> [Source]
-=-=-

Are you using colab to run this script? Provide 'True' or 'False':

In [3]:
colab = False

if colab:
    from google.colab import drive
    
    drive.mount("/content/drive")


Would you like to run this as a demo with the mock data set? Provide 'True' (mock data demo) or 'False' (actual data processing of a new contribution):

In [4]:
demo = True

Before starting, copy your new RTS dataset (can be a shapefile or a geojson) into a directory called "input_data" within the directory in which you would like to work. If you do not change any code in the following code chunk, the default directory will be the directory up one level from the location of this script, if you are running the script locally, **OR** a folder called "ARTS" in MyDrive, if you are using colab (you will have to create this folder manually).

Default file structure:
    
    > ARTS (default working directory)
        > ARTS_main_dataset
        > img
        > **input_data**
        > src
        > Tutorial

Provide the location of the directory in which you are working:

In [5]:
if colab:
    base_dir = Path("/content/drive/MyDrive/ARTS")
else:
    base_dir = Path('..')

print('Your base directory is ' + str(base_dir.resolve()))

Your base directory is /home/hrodenhizer/Documents/permafrost_pathways/rts_mapping/ARTS


Provide the file name of the data:

In [6]:
# set this - if demo == True, what this is set to doesn't matter
your_file = 'new_data.geojson' # set this
dataset_version = 'v.1.0.0' # set this to most recent version

# leave everything else in this chunk alone
if demo:
    # RTS data set to be processed
    your_rts_dataset_file = 'rts_dataset_test_polygons_new.geojson'
    your_rts_dataset_filepath = base_dir / 'Tutorial' / 'mock_dataset' / 'input_data' / your_rts_dataset_file
    
    # ARTS main dataset to be appended
    ARTS_main_dataset_filepath = base_dir / 'Tutorial' / 'mock_dataset' / 'input_data' / 'rts_dataset_test_polygons_current.geojson'
    
else:
    # RTS data set to be processed
    your_rts_dataset_file = your_file
    your_rts_dataset_filepath = base_dir / 'input_data' / your_rts_dataset_file
    
    # ARTS main dataset to be appended
    ARTS_main_dataset_filepath = base_dir / 'ARTS_main_dataset' / dataset_version / 'ARTS_main_dataset.geojson'
    
# Metadata Description file
metadata_filepath = base_dir / 'Metadata_Format_Summary.csv'


Provide the names of any metadata fields in your new file that are not already in the official RTS Data Set (please check the list to ensure that the field has not been included previously) that you would like to be included in the compiled data set:

In [7]:
# Provide new metatdata fields as a list of the character column names. If there are no new fields, leave the code assigning an empty list.

-=-=-

> [Data]
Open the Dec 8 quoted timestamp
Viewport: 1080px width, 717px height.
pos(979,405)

-=-=-

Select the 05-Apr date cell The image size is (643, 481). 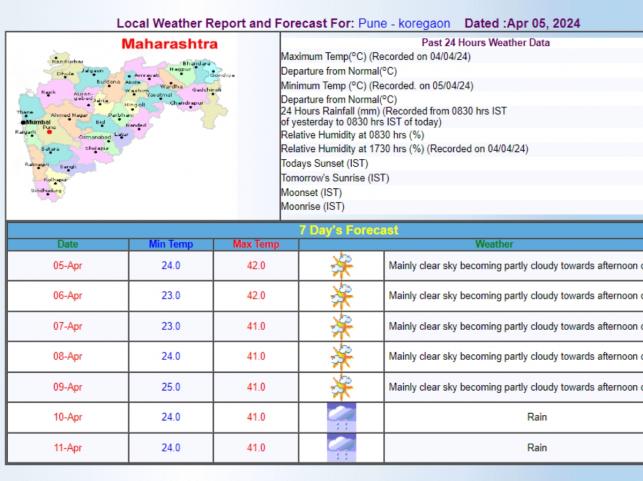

-=-=-

> [Work to be completed] Under "Default file structure" in the notebook text, which folders sit directly inside the ARTS working directory? List all of them. None of the entries are needed here.

> [The completed task]
ARTS_main_dataset
img
input_data
src
Tutorial